Concert pianist Diana has been engaged to Ari for a while, but was has been unwilling to take the final step to marriage.
As Diana begins to contemplate marriage, she sits and begins to write a love song for Ari. She finishes it on concert tour and looks forward to playing it for Ari. Only she never makes it home . . .
Ari’s life has gone quiet as he struggles with his grief.
Far away in Scotland, Evie is feeling the toll of years spent on the road and in meaningless relationships. She thinks she’s ready to come home.
Meanwhile, Diana’s song is spreading from musician to musician trying to make it home to Ari.
I noticed . . .
I noticed the awkward but loving relationship between Ari and his mother-in-law. It’s precious in its own way.

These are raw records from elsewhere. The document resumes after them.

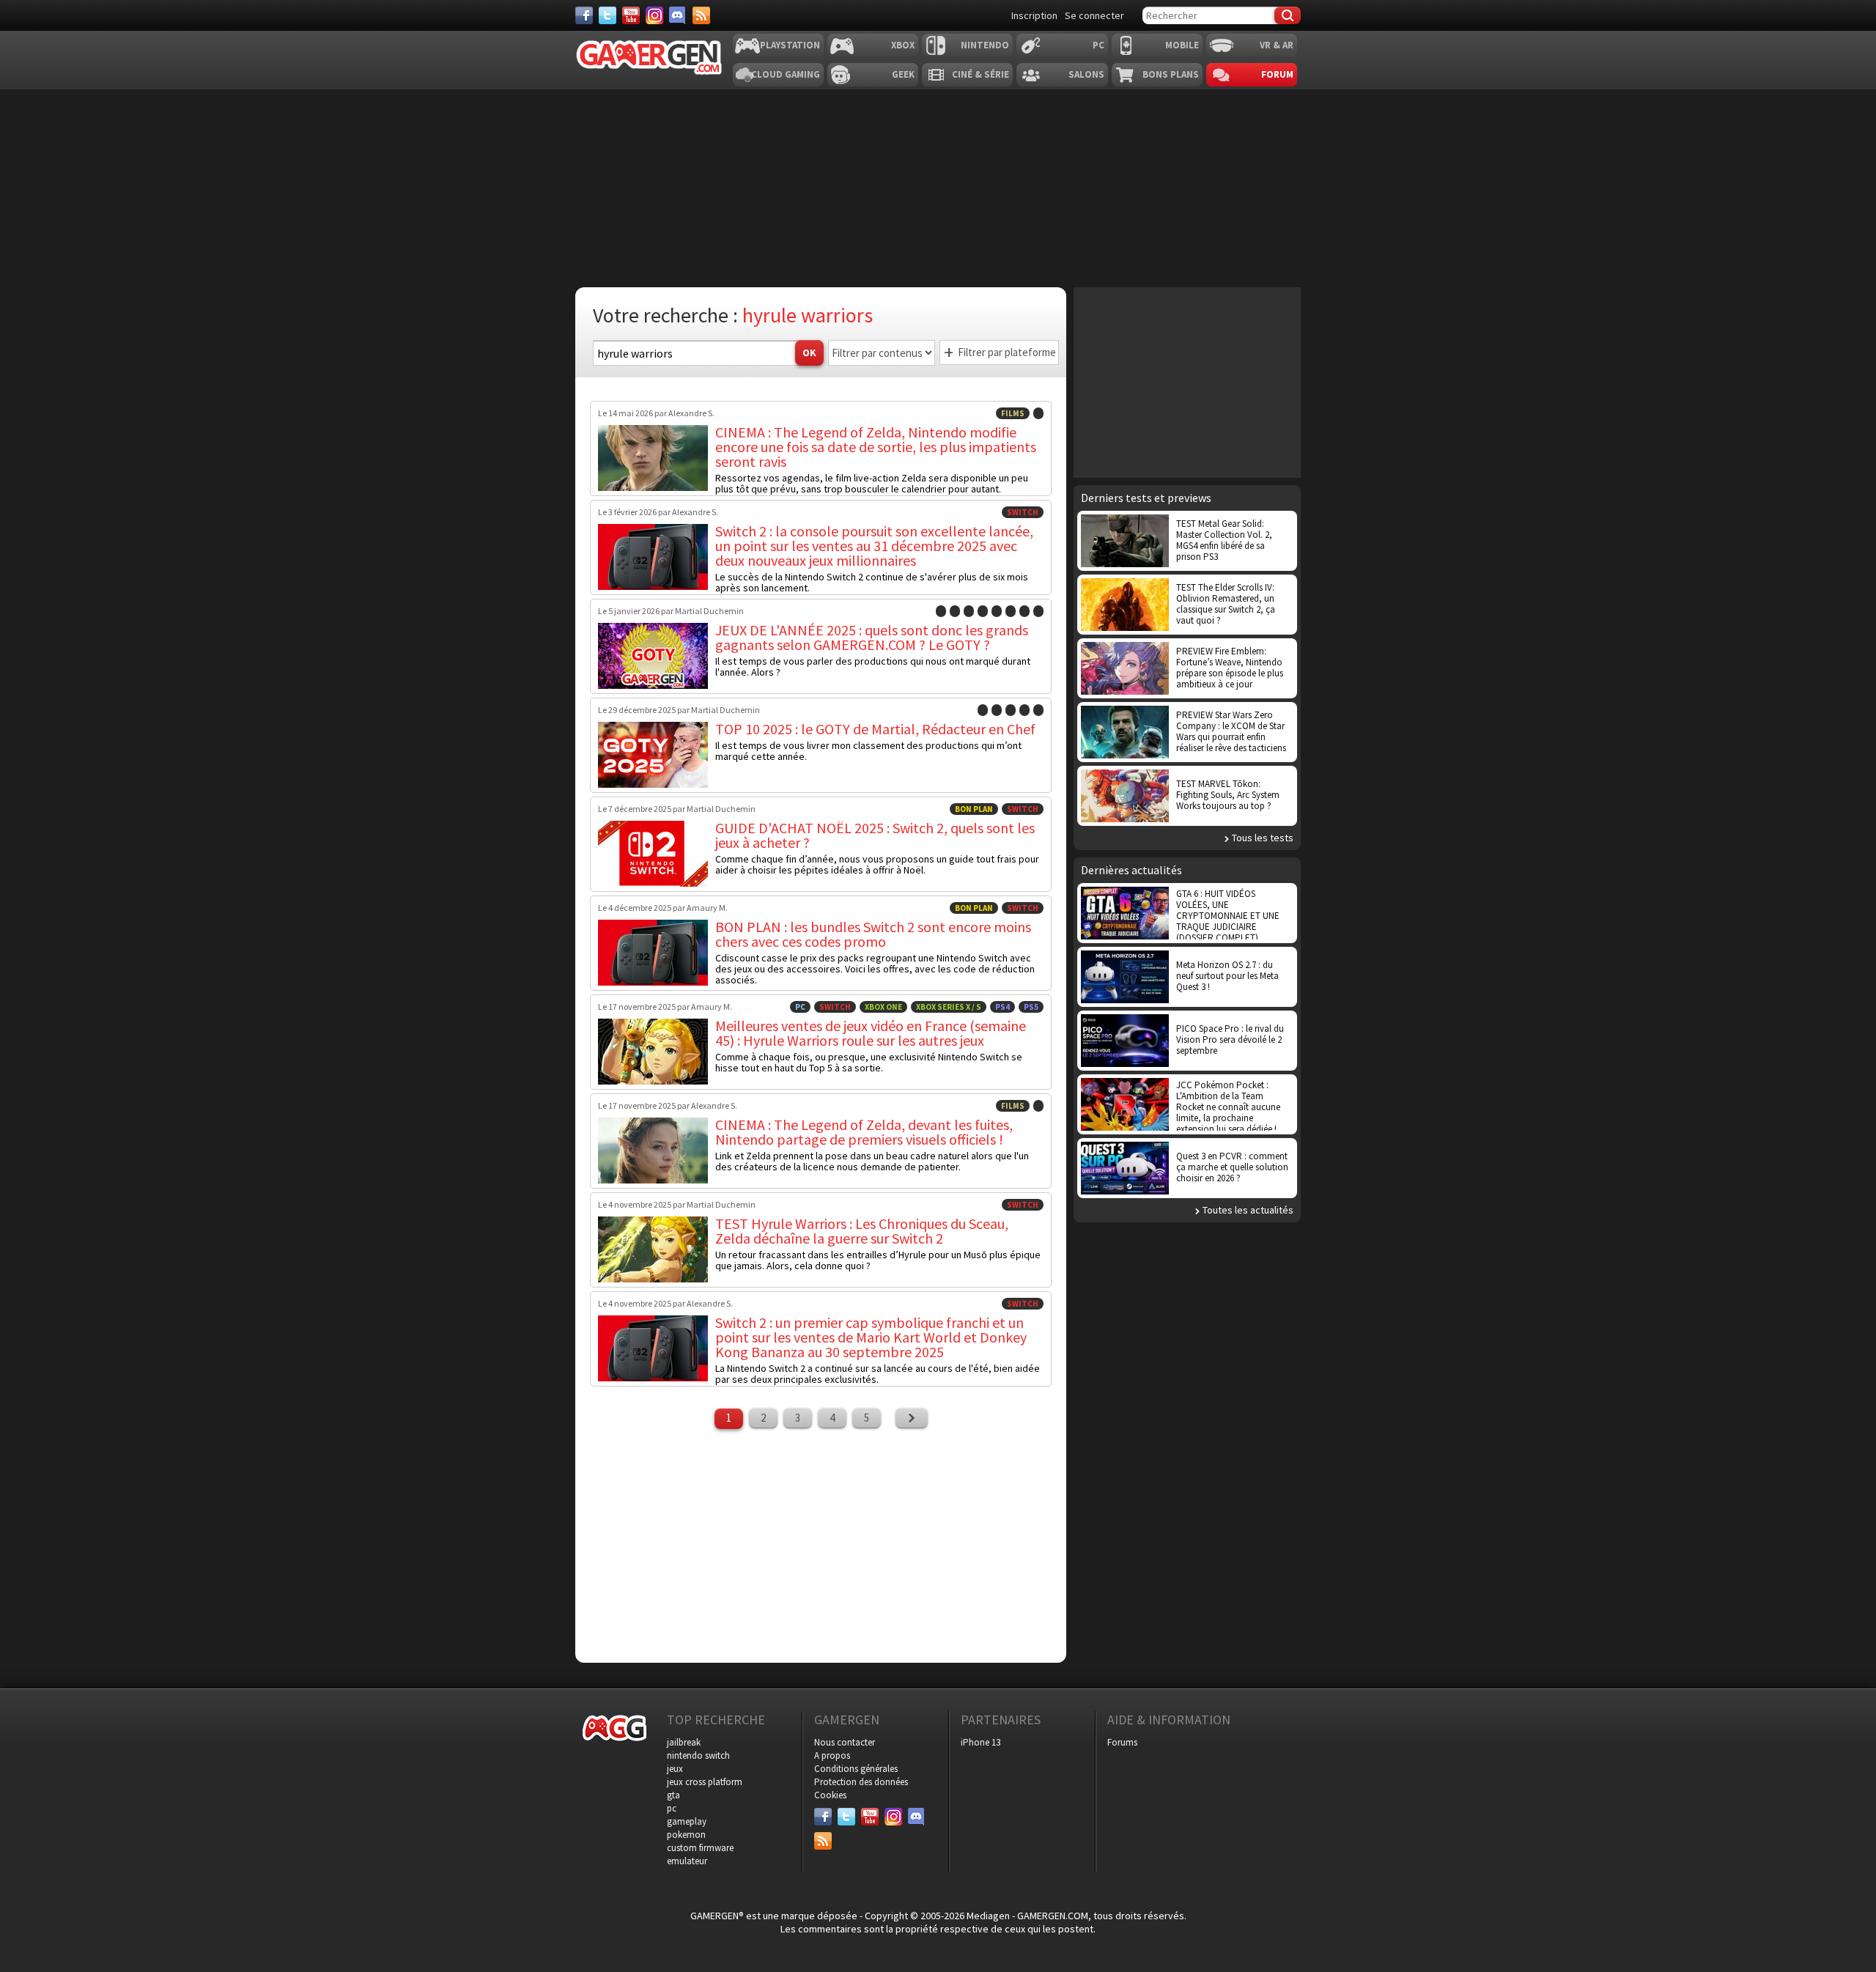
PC (1098, 45)
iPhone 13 (980, 1742)
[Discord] (678, 15)
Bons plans (1170, 74)
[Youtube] (631, 15)
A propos (832, 1755)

I noticed the push-and-pull of emotions that grief makes Ari feel. One minute he seems normal; the next he’s suffering from excessive guilt for being alive and for feeling emotions. Grief is the very devil.
I noticed the quirkiness of life. The spread of the song is a real force of it’s own and it stems totally feels organic. It’s really kind of beautiful.
I wondered . . .
I wondered how Ari’s relationship with Belinda will change based on the events of the story.
I wondered what the song actually sounds like. I know it’s based on a fictitious song, but part of me would like to know what it sounded like in the author’s head.
I also wondered about Ari’s family. While he has Belinda to help him, his family doesn’t offer him a bunch of support. He had a family celebration, and his family was present, but they don’t really seem to be a source of support for him.
It reminded me of . . .
This book reminded me of the movie Return to Me. In this movie, we get to see a happy family shattered as the wife dies. The husband thinks he might never love again, but his heart is more resilient than he imagines.
I was also reminded of the book Breath on Embers. These books are completely different, except Ari and Thea are both grieving. Not just that, but both Ari and Thea are in their second years of grieving. Their families and loved ones expect them to move on, but they’re struggling to move actually move forward with their lives.